Поначалу я ехал бок о бок с капитаном Ковалем, чуть позади «триста первого» БТРа, ведя неторопливую беседу с сидевшим на броне Стрельцовым. Майор информировал своего непосредственного зама о рождённых ночью теориях и идеях, предложив их сообща и индивидуально обмозговать и додумать. Володя хмыкнул, и с изрядной долей чёрного юмора заметил, что для решения поставленной задачи нашему коллективу не хватает парочки-другой физиков-теоретиков, или ещё каких-нибудь кабинетных головастиков. Я дополнил пожелание капитана ротой танков, батареей «саушек» и автоколонной с соляркой. Вместе посмеялись нам моей скромностью.

В этот момент на броню вылез старший сержант Бондаренко, которому лейтенант Скорохватов приказал отдыхать до обеда, сев вместо бойца за руль. Стрельцов на полном серьёзе предложил мехводу присоединиться к околонаучному диспуту, и, не стесняясь, высказывать любые идеи, пусть даже самые фантастичные. Виталий хмыкнул, и перевёл разговор к более насущным проблемам, касающихся солдат-срочников, и его самого в частности. Тут то и выяснилось, что наша молодёжь не столь глупа и бестолкова, как это первоначально казалось. В первую очередь нашего механика-водителя интересовали два очень важных момента — меткая стрельба из пистолета и штыковой бой. Как оказалось, Бондаренко вообще всего пару раз стрелял из пистолета, а ТТ видел «живьём» впервые в жизни. Да и в работе со штыками старшие сержанты всегда проигрывали более опытным офицерам-инструкторам.

Наш командир быстренько изъял у Виталия трофейный «токарев», разобрал-собрал, буркнул фразу «следили за стволом, черти», и рассказал мехводу об азах работы с короткостволом. Практические занятия пообещал провести вечером, а штыковой бой отложил на будущее. Затем Стрельцов как-то хитро глянул на молодого бойца, и решил, что тому не помешает потренироваться в качестве башенного наводчика. Кто знает, как наша жизнь дальше обернётся. Ехавшие в это время рядом с нами другие новоиспечённые кавалеристы — Вонг и Хабибуллин — поддержали начинания майора, и Ринат повернул своего коня обратно. Тоже, похоже, учить кое-кого взаимозаменяемости на всякий пожарный. Так я остался в компании с двумя капитанами — Володей и Юрой, а разговор перетёк в плоскость исторических фигур и персонажей.
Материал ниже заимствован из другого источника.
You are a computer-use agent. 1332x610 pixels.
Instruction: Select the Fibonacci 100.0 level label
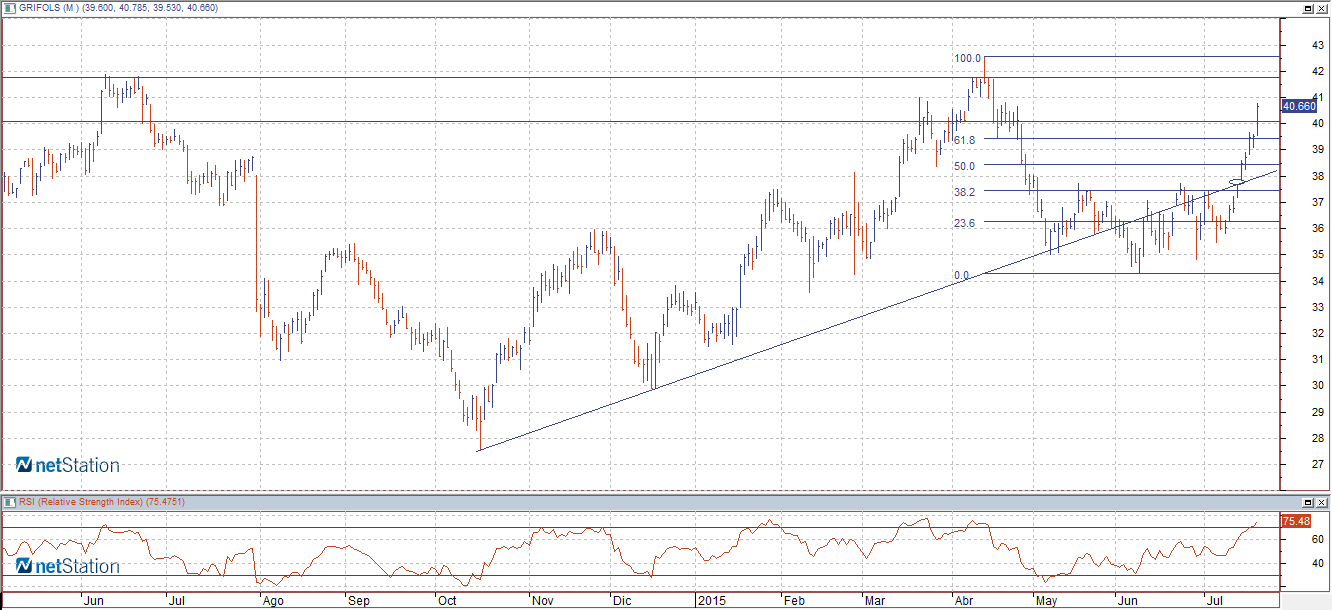[969, 59]
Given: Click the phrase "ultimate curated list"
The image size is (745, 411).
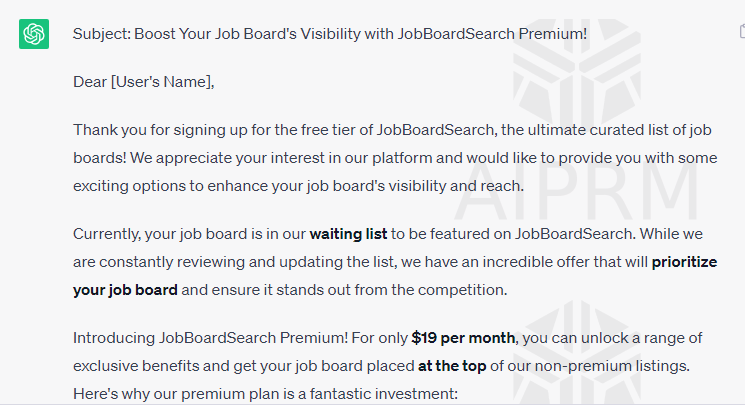Looking at the screenshot, I should tap(567, 130).
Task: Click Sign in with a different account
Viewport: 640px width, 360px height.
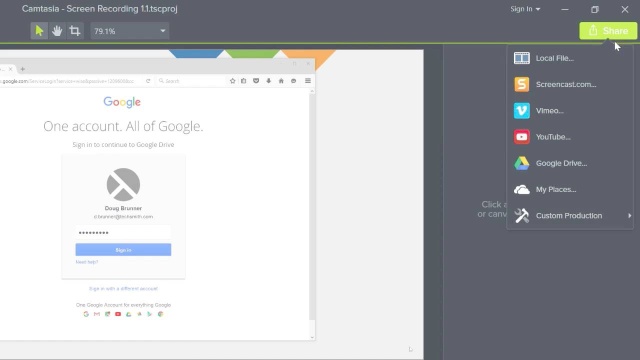Action: [x=123, y=289]
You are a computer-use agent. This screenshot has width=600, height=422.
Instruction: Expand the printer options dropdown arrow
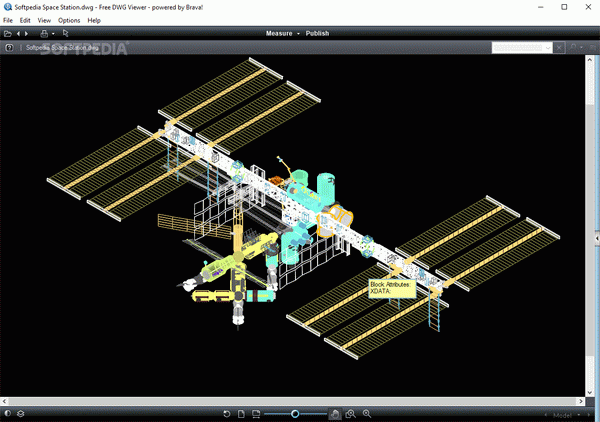coord(53,34)
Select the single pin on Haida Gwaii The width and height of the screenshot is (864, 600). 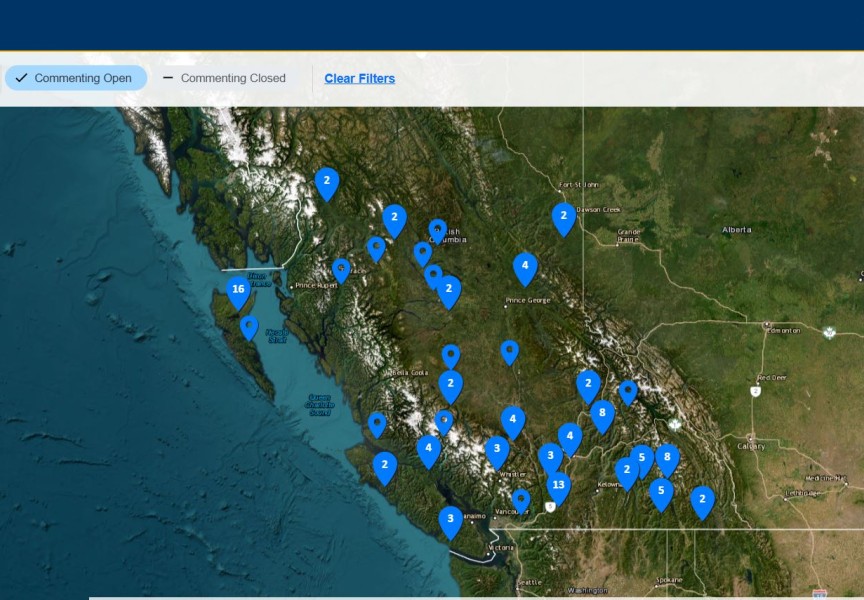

Примерно до полудня не происходило ничего интересного, а затем колонна выехала из леса, и покатила по околице небольшой деревушки. Как я и предполагал, местное население охватил спонтанный ажиотаж с лёгкими признаками ступора. Крестьяне и многочисленные представители их семейств высыпали на улицу, провожая нас любопытно-удивлёнными взглядами. Мужики, как я заметил, при этом хмурились, смотрели на ратников с подозрительностью и недоверием. Но, проезжавшие мимо селения всадники взяли, и не удостоили землепашцев своим вниманием. Полагаю, что у дружинников просто не возникла срочная надобность в товарообменных операциях с гражданским населением.

Как и в предыдущий день, нас постоянно преследовали порывы ременной упряжи и прочие неполадки с тягловой амуницией. Мужики-обозники как-то приноровились всё быстро ремонтировать, сращивать, и заменять из подручных припасов. Поэтому колонна шла с небольшими остановками, с относительно минимальными потерями времени.

Часам к двум дня мы достигли достаточно широкой реки, через которую предстояло переправиться. На реке имелся брод, где в это время года вода доходила конному воину максимум до колен. Чтобы не перетруждать наши четвероногие лошадиные силу, мы завели бронетранспортёры, и благополучно форсировали водную преграду своим ходом, после прохождения по броду всех «литовцев». Уже на той стороне реки обозники впрягли в восьмиколёсные машины свежую полусотню лошадей, а мы слегка перекусили старыми запасами. Княжеские дружинники также пошуровали в своих чересседельных сумах, подкрепившись кто чем был богат.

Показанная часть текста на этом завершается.